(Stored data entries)
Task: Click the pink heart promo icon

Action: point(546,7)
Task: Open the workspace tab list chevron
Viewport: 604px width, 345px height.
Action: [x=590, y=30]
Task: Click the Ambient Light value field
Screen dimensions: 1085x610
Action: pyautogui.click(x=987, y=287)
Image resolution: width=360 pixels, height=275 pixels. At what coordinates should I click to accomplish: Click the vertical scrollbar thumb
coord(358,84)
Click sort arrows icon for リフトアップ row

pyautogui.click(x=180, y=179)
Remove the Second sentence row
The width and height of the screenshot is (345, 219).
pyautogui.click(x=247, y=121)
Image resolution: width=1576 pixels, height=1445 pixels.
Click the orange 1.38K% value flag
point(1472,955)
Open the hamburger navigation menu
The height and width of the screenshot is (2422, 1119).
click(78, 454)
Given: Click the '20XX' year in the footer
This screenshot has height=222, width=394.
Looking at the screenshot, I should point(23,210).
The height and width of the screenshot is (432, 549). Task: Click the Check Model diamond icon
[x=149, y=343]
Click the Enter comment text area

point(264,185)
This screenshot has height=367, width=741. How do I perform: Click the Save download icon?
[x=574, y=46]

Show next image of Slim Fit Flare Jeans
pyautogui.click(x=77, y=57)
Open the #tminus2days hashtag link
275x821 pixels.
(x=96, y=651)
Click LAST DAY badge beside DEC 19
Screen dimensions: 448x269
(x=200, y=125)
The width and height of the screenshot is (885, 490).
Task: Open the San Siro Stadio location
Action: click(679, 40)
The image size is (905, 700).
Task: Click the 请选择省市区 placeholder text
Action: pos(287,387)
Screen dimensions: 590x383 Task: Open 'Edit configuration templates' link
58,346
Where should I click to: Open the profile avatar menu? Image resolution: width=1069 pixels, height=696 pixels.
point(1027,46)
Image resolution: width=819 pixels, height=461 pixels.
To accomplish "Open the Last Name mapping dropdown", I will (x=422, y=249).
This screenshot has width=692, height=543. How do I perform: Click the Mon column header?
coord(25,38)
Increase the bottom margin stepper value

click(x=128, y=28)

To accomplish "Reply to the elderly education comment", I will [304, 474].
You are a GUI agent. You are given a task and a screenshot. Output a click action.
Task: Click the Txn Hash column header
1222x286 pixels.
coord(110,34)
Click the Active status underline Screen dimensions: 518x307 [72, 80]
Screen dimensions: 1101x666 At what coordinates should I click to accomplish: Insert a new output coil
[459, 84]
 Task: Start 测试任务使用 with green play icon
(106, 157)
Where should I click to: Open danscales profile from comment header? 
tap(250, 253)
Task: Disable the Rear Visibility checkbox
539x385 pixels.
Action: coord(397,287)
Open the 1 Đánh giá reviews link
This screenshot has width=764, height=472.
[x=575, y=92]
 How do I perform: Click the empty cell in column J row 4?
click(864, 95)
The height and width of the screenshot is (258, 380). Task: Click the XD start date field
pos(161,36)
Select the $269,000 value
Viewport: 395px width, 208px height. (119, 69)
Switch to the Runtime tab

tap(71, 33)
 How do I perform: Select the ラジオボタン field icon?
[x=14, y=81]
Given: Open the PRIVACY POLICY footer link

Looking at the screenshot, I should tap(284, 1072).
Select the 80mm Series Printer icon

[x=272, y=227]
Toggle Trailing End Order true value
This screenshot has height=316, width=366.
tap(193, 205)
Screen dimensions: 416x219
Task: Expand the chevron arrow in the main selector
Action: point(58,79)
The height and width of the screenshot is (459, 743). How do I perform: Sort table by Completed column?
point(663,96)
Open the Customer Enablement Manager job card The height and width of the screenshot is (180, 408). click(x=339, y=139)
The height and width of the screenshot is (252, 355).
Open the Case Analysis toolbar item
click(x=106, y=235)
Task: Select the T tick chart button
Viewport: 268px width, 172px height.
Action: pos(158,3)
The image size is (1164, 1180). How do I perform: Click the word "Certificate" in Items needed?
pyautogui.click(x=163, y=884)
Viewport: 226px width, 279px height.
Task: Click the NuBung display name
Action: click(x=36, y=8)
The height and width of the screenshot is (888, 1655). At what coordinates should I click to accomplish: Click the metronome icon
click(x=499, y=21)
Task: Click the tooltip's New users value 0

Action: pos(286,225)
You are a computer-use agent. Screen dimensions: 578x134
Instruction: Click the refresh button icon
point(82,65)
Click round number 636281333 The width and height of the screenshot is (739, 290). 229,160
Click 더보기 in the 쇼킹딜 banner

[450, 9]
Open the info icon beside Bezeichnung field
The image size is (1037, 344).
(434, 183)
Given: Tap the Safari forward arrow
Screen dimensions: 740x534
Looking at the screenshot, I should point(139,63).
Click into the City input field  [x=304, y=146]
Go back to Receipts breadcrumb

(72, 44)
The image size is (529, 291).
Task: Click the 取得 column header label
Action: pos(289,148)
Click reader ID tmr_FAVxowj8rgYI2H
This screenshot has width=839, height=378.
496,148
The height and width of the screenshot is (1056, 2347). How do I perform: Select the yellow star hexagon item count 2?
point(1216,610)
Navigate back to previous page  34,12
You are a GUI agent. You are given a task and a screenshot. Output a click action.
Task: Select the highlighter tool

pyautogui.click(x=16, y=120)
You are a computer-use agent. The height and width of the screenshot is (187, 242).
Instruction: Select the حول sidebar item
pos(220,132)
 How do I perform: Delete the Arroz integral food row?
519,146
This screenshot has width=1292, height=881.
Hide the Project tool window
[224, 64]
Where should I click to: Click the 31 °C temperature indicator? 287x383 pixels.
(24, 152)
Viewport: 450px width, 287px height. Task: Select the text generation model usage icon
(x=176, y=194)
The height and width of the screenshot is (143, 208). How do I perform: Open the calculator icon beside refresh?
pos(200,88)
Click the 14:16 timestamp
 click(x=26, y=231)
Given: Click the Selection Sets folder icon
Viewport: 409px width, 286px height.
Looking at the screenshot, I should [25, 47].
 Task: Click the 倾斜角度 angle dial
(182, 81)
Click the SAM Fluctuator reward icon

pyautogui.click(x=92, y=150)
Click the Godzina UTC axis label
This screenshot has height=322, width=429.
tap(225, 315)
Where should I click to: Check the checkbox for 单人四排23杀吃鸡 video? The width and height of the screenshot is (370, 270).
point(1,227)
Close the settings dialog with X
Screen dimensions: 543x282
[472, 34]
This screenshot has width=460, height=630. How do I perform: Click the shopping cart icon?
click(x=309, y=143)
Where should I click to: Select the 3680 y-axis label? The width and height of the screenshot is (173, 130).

EXERCISE DIRECTIONS
Would you please write the entries out again in full, exactly as given?

EXPECTED ANSWER
Task: Click the pink heart promo icon

Action: point(546,7)
Task: Open the workspace tab list chevron
Viewport: 604px width, 345px height.
Action: [x=590, y=30]
Task: Click the Ambient Light value field
Screen dimensions: 1085x610
Action: pyautogui.click(x=987, y=287)
Image resolution: width=360 pixels, height=275 pixels. At what coordinates should I click to accomplish: Click the vertical scrollbar thumb
coord(358,84)
Click sort arrows icon for リフトアップ row

pyautogui.click(x=180, y=179)
Remove the Second sentence row
The width and height of the screenshot is (345, 219).
pyautogui.click(x=247, y=121)
Image resolution: width=1576 pixels, height=1445 pixels.
Click the orange 1.38K% value flag
point(1472,955)
Open the hamburger navigation menu
The height and width of the screenshot is (2422, 1119).
click(78, 454)
Given: Click the '20XX' year in the footer
This screenshot has height=222, width=394.
Looking at the screenshot, I should point(23,210).
The height and width of the screenshot is (432, 549). Task: Click the Check Model diamond icon
[x=149, y=343]
Click the Enter comment text area

point(264,185)
This screenshot has height=367, width=741. How do I perform: Click the Save download icon?
[x=574, y=46]

Show next image of Slim Fit Flare Jeans
pyautogui.click(x=77, y=57)
Open the #tminus2days hashtag link
275x821 pixels.
(x=96, y=651)
Click LAST DAY badge beside DEC 19
Screen dimensions: 448x269
(x=200, y=125)
The width and height of the screenshot is (885, 490).
Task: Open the San Siro Stadio location
Action: click(679, 40)
The image size is (905, 700).
Task: Click the 请选择省市区 placeholder text
Action: pos(287,387)
Screen dimensions: 590x383 Task: Open 'Edit configuration templates' link
58,346
Where should I click to: Open the profile avatar menu? Image resolution: width=1069 pixels, height=696 pixels.
point(1027,46)
Image resolution: width=819 pixels, height=461 pixels.
To accomplish "Open the Last Name mapping dropdown", I will (x=422, y=249).
This screenshot has width=692, height=543. How do I perform: Click the Mon column header?
coord(25,38)
Increase the bottom margin stepper value

click(x=128, y=28)

To accomplish "Reply to the elderly education comment", I will [304, 474].
You are a GUI agent. You are given a task and a screenshot. Output a click action.
Task: Click the Txn Hash column header
1222x286 pixels.
coord(110,34)
Click the Active status underline Screen dimensions: 518x307 [72, 80]
Screen dimensions: 1101x666 At what coordinates should I click to accomplish: Insert a new output coil
[459, 84]
 Task: Start 测试任务使用 with green play icon
(106, 157)
Where should I click to: Open danscales profile from comment header? 
tap(250, 253)
Task: Disable the Rear Visibility checkbox
539x385 pixels.
Action: coord(397,287)
Open the 1 Đánh giá reviews link
This screenshot has width=764, height=472.
[x=575, y=92]
 How do I perform: Click the empty cell in column J row 4?
click(864, 95)
The height and width of the screenshot is (258, 380). Task: Click the XD start date field
pos(161,36)
Select the $269,000 value
Viewport: 395px width, 208px height. (119, 69)
Switch to the Runtime tab

tap(71, 33)
 How do I perform: Select the ラジオボタン field icon?
[x=14, y=81]
Given: Open the PRIVACY POLICY footer link

Looking at the screenshot, I should tap(284, 1072).
Select the 80mm Series Printer icon

[x=272, y=227]
Toggle Trailing End Order true value
This screenshot has height=316, width=366.
tap(193, 205)
Screen dimensions: 416x219
Task: Expand the chevron arrow in the main selector
Action: point(58,79)
The height and width of the screenshot is (459, 743). How do I perform: Sort table by Completed column?
point(663,96)
Open the Customer Enablement Manager job card The height and width of the screenshot is (180, 408). click(x=339, y=139)
The height and width of the screenshot is (252, 355).
Open the Case Analysis toolbar item
click(x=106, y=235)
Task: Select the T tick chart button
Viewport: 268px width, 172px height.
Action: pos(158,3)
The image size is (1164, 1180). How do I perform: Click the word "Certificate" in Items needed?
pyautogui.click(x=163, y=884)
Viewport: 226px width, 279px height.
Task: Click the NuBung display name
Action: click(x=36, y=8)
The height and width of the screenshot is (888, 1655). At what coordinates should I click to accomplish: Click the metronome icon
click(x=499, y=21)
Task: Click the tooltip's New users value 0

Action: pos(286,225)
You are a computer-use agent. Screen dimensions: 578x134
Instruction: Click the refresh button icon
point(82,65)
Click round number 636281333 The width and height of the screenshot is (739, 290). 229,160
Click 더보기 in the 쇼킹딜 banner

[450, 9]
Open the info icon beside Bezeichnung field
The image size is (1037, 344).
(434, 183)
Given: Tap the Safari forward arrow
Screen dimensions: 740x534
Looking at the screenshot, I should point(139,63).
Click into the City input field  [x=304, y=146]
Go back to Receipts breadcrumb

(72, 44)
The image size is (529, 291).
Task: Click the 取得 column header label
Action: pos(289,148)
Click reader ID tmr_FAVxowj8rgYI2H
This screenshot has width=839, height=378.
496,148
The height and width of the screenshot is (1056, 2347). How do I perform: Select the yellow star hexagon item count 2?
point(1216,610)
Navigate back to previous page  34,12
You are a GUI agent. You are given a task and a screenshot. Output a click action.
Task: Select the highlighter tool

pyautogui.click(x=16, y=120)
You are a computer-use agent. The height and width of the screenshot is (187, 242).
Instruction: Select the حول sidebar item
pos(220,132)
 How do I perform: Delete the Arroz integral food row?
519,146
This screenshot has width=1292, height=881.
Hide the Project tool window
[224, 64]
Where should I click to: Click the 31 °C temperature indicator? 287x383 pixels.
(24, 152)
Viewport: 450px width, 287px height. Task: Select the text generation model usage icon
(x=176, y=194)
The height and width of the screenshot is (143, 208). How do I perform: Open the calculator icon beside refresh?
pos(200,88)
Click the 14:16 timestamp
 click(x=26, y=231)
Given: Click the Selection Sets folder icon
Viewport: 409px width, 286px height.
Looking at the screenshot, I should [25, 47].
 Task: Click the 倾斜角度 angle dial
(182, 81)
Click the SAM Fluctuator reward icon

pyautogui.click(x=92, y=150)
Click the Godzina UTC axis label
This screenshot has height=322, width=429.
tap(225, 315)
Where should I click to: Check the checkbox for 单人四排23杀吃鸡 video? The width and height of the screenshot is (370, 270).
point(1,227)
Close the settings dialog with X
Screen dimensions: 543x282
[472, 34]
This screenshot has width=460, height=630. How do I perform: Click the shopping cart icon?
click(x=309, y=143)
Where should I click to: Select the 3680 y-axis label? The width and height of the screenshot is (173, 130).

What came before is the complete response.